I am an immigrant, again, and this time I don't speak the language. I am a well-paid immigrant, with a very good job and helpful colleagues. And I am taking language lessons, for free, courtesy of the Swedish government. I am making progress. But still, I am an immigrant. And I don't understand what is going on around me.

The question is, does anybody? What is the nature of our knowledge of the world around us - the world whose language we speak, whose customs we automatically follow, whose history we assume ourselves to be a part of?

Philosophers call this "tacit knowledge". Eventually, if I hang around in my new country long enough, like any other determined immigrant I should acquire enough of this tacit knowledge to feel like I understand my brave new world. But I am not counting on it.

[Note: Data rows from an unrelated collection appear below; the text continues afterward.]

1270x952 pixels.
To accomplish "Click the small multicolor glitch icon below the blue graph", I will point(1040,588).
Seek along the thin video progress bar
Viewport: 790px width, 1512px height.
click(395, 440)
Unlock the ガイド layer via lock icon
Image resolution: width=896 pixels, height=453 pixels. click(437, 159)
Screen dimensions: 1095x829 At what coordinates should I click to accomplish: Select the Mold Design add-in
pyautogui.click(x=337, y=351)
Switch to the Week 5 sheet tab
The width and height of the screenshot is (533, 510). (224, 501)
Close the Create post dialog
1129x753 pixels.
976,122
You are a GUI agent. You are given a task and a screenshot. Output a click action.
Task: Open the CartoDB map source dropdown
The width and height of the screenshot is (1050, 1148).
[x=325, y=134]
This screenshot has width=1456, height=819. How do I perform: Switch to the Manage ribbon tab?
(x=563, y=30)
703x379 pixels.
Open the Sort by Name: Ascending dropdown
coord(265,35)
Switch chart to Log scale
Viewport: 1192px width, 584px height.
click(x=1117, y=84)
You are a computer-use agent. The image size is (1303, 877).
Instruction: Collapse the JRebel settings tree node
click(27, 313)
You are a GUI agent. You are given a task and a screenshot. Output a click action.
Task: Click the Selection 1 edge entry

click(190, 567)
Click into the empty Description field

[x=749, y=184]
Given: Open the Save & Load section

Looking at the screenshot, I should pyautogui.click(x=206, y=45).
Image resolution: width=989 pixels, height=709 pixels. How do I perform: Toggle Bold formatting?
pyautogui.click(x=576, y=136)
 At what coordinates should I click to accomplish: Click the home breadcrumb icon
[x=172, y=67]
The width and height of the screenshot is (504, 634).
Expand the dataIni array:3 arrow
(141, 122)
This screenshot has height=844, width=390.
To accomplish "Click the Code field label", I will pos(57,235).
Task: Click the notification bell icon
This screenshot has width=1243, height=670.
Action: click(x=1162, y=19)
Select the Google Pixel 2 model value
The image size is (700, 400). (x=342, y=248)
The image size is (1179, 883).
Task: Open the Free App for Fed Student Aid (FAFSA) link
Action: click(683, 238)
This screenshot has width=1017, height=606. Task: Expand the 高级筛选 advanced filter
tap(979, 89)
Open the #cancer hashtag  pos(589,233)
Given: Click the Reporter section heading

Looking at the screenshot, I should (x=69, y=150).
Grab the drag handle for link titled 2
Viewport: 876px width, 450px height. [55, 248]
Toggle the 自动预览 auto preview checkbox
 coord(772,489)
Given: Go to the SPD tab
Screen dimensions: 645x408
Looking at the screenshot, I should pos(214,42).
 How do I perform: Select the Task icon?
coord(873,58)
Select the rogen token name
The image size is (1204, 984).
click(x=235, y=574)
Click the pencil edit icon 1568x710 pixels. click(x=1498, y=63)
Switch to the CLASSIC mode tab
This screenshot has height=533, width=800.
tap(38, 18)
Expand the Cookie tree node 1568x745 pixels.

When you talk to people who have lived here most of their lives, although they have this tacit knowledge, they themselves cannot really explain anything. They will claim to understand their worlds, but they cannot account for it. And how will I? How will I ever be able to answer my own questions about my adoptive country?

When you come to Sweden with the kinds of prejudices I brought to it - the kinds of prejudices typical of a left-wing, urban intellectual - you cannot help being impressed. The streets are attractive and clean, and the pavements are bustling with happy-go-lucky pedestrians who are, by and large, very well dressed, calm, alert, cheerful and thin. The affluence is palpable. The shops are full and stacked with merchandise. The cafes and restaurants are full.

All this in a country that has weathered the economic downturn far better than most, and also claims one of the highest levels of income equality in the world, not to mention one of the highest levels of welfare support from cradle to grave. And as for education - it's free. At some levels it is even better than free. A stay-at-home parent can get extra childcare and study-grant support if he or she is enrolled part-time in a college. My own PhD students, after a probationary stipendiary period, end up earning about £2,000 a month for being full-time PhD students.

Nobody knows exactly why the Scandinavian model has worked as well as it has; and nobody really knows whether it will continue working well in the future. The instinct of the ruling conservative party here is for what they call "reform", which means increased privatisation and commercialisation...on an English model. Swedish cities are looking more and more like shopping malls rather than public places, and the Swedish economy a pitiless technocracy. Income inequality, in fact, is rising.

Underneath the complacent prosperity there lurks a fear that life as it is simply can't go on much longer, although nobody, again, can explain this. Soon, I am told, on my research grant applications, I shall have to include an "impact statement".